• [Estratto della pagina]:
_ _ _ _ _ _ _
Nicola Feroleto e Donatella Di Bona restano in carcere con l'accusa di aver ucciso il figlio. La ventottenne prima finge un investimento, poi confessa. Il quarantottenne dice di non essere lì quando Gabriel perde la vita, poi chiede un alibi alla convivente di Villa Santa Lucia perché la sua ricostruzione ha dei "buchi". E finiscono entrambi in carcere.

Il Riesame rigetta i ricorsi delle difese proprio nel giorno in cui il Ris varca, dopo ventuno giorni, l'ingresso dell'abitazione di Gabriel per non tralasciare nulla sugli ultimi istanti di vita del piccolo. Tra quarantacinque se ne conoscerà la motivazione: a sostanziare l'esigenza della misura cautelare il gip Scalera aveva indicato la possibile reiterazione del reato e la pericolosità sociale degli indagati. Una decisione, quella del collegio capitolino, che arriva poco prima dell'ennesimo colpo di scena: Donatella Di Bona avrebbe dichiarato di non essere stata lei. «Donatella ha realizzato quello che è successo ma le sue dichiarazioni sono poco attendibili perché frutto di condizionamenti esterni. Non ha ucciso suo figlio, di questo ne siamo più che sicuri» afferma l'avvocato Lorenzo Prospero, accanto alla sua collega Chiara Cucchi.

Che aggiunge: «Sin dal primo interrogatorio la nostra assistita ha detto di aver messo la mano sulla bocca del figlio per farlo calmare e potrebbe non essersi resa conto che il bimbo perdeva il respiro. Vedremo». «Stiamo aspettando che emergano tutti i dati info-investigativi necessari, poi proporremo la nostra ricostruzione sulla dinamica dei fatti - ha aggiunto il loro consulente, il professor Carmelo Lavorino - Riteniamo che Donatella non abbia ucciso il figlio e che non fosse sola. Ora cambieremo linea: da difensiva passeremo a una offensiva. Voglio giustizia per il bambino».
_ _ _ _ _ _ _
• [Consegne da svolgere]:
A) Rispondi in base all'estratto:
(i) Dopo quanti giorni il Ris entra nell'abitazione di Gabriel?
(ii) Quali esigenze aveva indicato il gip Scalera per sostenere la misura cautelare?
(iii) Chi è il consulente che parla insieme ai difensori?
B) Ricopia dall'estratto il passo che comincia con le parole "Il Riesame rigetta" e si chiude dopo le parole "collega Chiara Cucchi.".

• [Dati riportati]:
_ _ _ _ _ _ _
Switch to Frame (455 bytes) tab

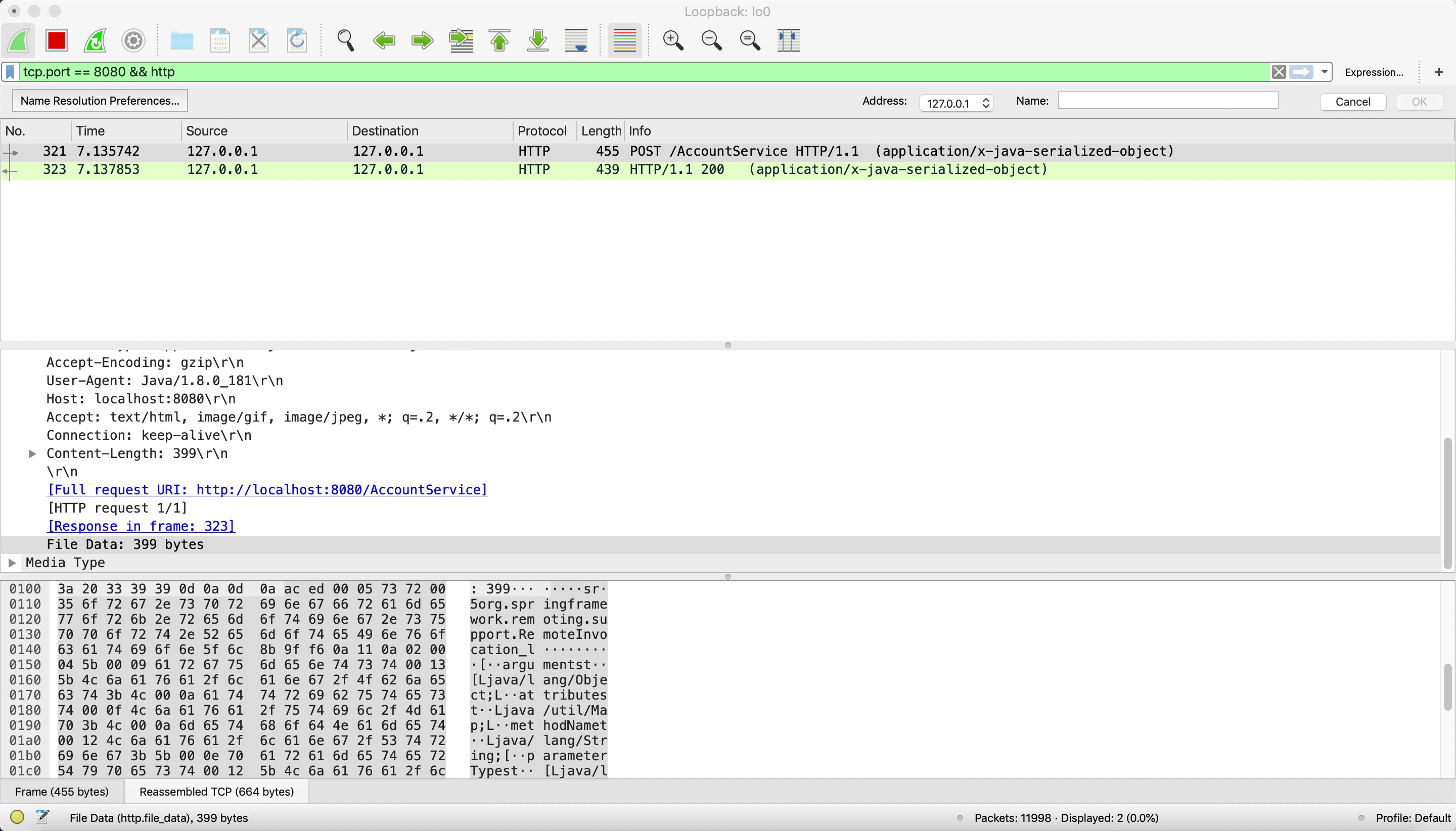click(x=62, y=792)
_ _ _ _ _ _ _
• [Soluzioni in ordine]:
A)
(i) Dopo ventuno giorni.
(ii) La possibile reiterazione del reato e la pericolosità sociale degli indagati.
(iii) Il professor Carmelo Lavorino.

B)
Il Riesame rigetta i ricorsi delle difese proprio nel giorno in cui il Ris varca, dopo ventuno giorni, l'ingresso dell'abitazione di Gabriel per non tralasciare nulla sugli ultimi istanti di vita del piccolo. Tra quarantacinque se ne conoscerà la motivazione: a sostanziare l'esigenza della misura cautelare il gip Scalera aveva indicato la possibile reiterazione del reato e la pericolosità sociale degli indagati. Una decisione, quella del collegio capitolino, che arriva poco prima dell'ennesimo colpo di scena: Donatella Di Bona avrebbe dichiarato di non essere stata lei. «Donatella ha realizzato quello che è successo ma le sue dichiarazioni sono poco attendibili perché frutto di condizionamenti esterni. Non ha ucciso suo figlio, di questo ne siamo più che sicuri» afferma l'avvocato Lorenzo Prospero, accanto alla sua collega Chiara Cucchi.